Дневник первой любви - Светлана Лубенец 7 стр.


Я поняла, что с этим ужасом надо немедленно кончать, резко села в постели, открыла как следует глаза и сразу увидела висящий на стуле толстый красный свитер с удлиненным горлом. Тут я сразу все вспомнила: и каморку под лестницей, и игру в вопросы, и то, что Игорю нравится Рита. Я перевела глаза на ее кровать и поняла, что визжит именно она, перебирая свои закрученные спиралями густые пряди. Напротив меня, на своей кровати, сидела Зоя. Она была в крошечной пижамке, состоящей из микроскопических трусиков с кружевами и топика. В отличие от меня после всех ночных приключений она смогла спокойно раздеться. Зоя не визжала, но и ее глаза были полны страха. Или, может быть, брезгливости. Я тогда не очень поняла.

– Что тут происходит? – спросила я, стараясь, чтобы голос не слишком дрожал.

Зоя даже не повернула ко мне головы, но Рита резко перестала визжать, будто ждала именно моего вопроса. Я подошла к ней поближе, чтобы разобраться, что такого ужасного она нашла в своих прекрасных волосах.

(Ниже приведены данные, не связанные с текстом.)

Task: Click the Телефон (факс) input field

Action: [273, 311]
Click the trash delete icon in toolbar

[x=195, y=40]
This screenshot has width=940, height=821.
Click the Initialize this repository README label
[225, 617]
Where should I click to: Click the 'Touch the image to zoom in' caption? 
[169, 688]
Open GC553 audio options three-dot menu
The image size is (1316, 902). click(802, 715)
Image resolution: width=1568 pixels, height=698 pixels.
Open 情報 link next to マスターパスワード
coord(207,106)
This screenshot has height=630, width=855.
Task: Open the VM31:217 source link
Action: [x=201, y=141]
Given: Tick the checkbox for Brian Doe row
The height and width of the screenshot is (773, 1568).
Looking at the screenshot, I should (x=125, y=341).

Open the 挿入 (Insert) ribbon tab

То, что я увидела, повергло меня в состояние полнейшего ступора. Я стояла возле Риты и не могла двинуться с места, а она подносила к глазам блестящие спиральки отрезанных волос, одну за другой, одну за другой… Визжать она перестала, зато из глаз непрерывным потоком полились слезы. И было от чего. Я наконец рассмотрела ее голову, лежащую на подушке. Вместо гривы волос она теперь была украшена страшенным ежиком из неровно, будто наспех и кое-как остриженных ножницами прядей. Вся подушка, одеяло и пол вокруг были усеяны темными блестящими спиральками.

– Что это? – нелепо спросила я Зою, с трудом разлепив губы для вопроса.

– А я знаю? – ответила она мне.

Рита села на постели, и мы с Зоей увидели, что с левой стороны головы ее волосы остались на месте. Но их наличие никак не могло помочь Рите, потому что на правой теперь росли лишь жалкие разновеликие кустики.

– За-а-че-е-ем? – простонала Рита. – Зачем в-вы эт-то с-сдела-а-али?

– Мы не делали… – покачала головой я. – Мы… не могли… Как ты можешь на нас думать? И вообще, мы спали…

– Кто ж-же т-тогда? – Рита заикалась, всхлипывала и даже как-то ужасно всхрюкивала.

Я ее очень понимала. Еще не так захрюкаешь, когда с тобой такое вытворят.

– Это могли сделать только враги, – сказала я. – У тебя есть в лагере враги?

– Н-не знаю… До сих пор была уверена, что нет.

– Теперь ясно, что они есть, надо только их вычислить. Вспоминай, может, ты кого-нибудь обидела? – предложила я ей.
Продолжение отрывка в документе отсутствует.